A Terrible Beauty
The Wilderness of American Literature
Over the centuries, Americans have held conflicted feelings toward North America’s vast, treacherous, majestic wilderness, headed up by the cocksure, heavily-armed desire to subjugate—level the forests, eradicate the indigenous population, hunt the wildlife down to near or complete extinction. Ironically, this attitude was often accompanied by a sense of admiration— pride, even—of the continent’s natural beauty. Even so, the tame and the wild, the idea that a civilized Christian United States might comfortably coexist with great pockets of wilderness was not something most early Americans could wrap their brains around. That is, until the likes of Thoreau, Melville, and Whitman started exploring the American psyche.

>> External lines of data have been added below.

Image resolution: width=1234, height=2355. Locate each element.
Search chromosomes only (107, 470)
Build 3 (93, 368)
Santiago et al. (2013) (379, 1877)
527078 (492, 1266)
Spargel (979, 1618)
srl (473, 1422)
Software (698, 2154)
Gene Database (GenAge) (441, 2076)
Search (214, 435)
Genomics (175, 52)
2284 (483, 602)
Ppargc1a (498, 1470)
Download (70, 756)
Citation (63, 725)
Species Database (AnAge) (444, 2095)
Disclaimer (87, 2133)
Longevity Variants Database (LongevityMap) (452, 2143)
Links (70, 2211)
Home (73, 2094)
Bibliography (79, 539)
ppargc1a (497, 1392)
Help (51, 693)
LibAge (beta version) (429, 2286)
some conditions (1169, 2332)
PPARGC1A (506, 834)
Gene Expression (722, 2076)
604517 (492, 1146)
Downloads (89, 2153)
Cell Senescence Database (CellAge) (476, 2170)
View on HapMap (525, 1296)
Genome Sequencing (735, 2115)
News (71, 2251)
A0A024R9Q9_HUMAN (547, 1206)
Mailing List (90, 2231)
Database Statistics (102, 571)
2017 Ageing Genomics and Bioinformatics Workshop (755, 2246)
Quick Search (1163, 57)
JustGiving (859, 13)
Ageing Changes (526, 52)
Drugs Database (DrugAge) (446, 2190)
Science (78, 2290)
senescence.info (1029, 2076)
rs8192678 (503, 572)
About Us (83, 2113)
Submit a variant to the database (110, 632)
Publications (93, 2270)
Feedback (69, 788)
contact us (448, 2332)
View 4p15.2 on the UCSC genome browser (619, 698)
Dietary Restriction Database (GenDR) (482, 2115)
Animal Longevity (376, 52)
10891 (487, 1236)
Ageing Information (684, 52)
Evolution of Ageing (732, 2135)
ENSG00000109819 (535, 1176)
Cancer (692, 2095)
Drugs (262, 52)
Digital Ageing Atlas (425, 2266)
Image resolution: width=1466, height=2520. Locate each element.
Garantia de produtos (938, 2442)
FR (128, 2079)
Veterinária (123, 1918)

In A Terrible Beauty, Jonah Ruskin performs the hugely important authorial service of providing readers with a discerning, erudite look at “the terrible beauty—the sacredness of the North American continent and the destruction of it—through the eyes of our poets, essayists, and novelists. American writers are nearly all wilderness writers. … In the pages of The Scarlet Letter, Moby Dick, Leaves of Grass, Walden, and elsewhere, we see ourselves and recognize ourselves as killers and as lovers, lovers who kill and killers who love.”
Ruskin analyzes more than thirty writers. His commentary, the contextual insight he brings, his word skills, all amount to a work of the highest pedigree. Intended as an introduction to American literature, A Terrible Beauty might better be seen as an explanation of American literature.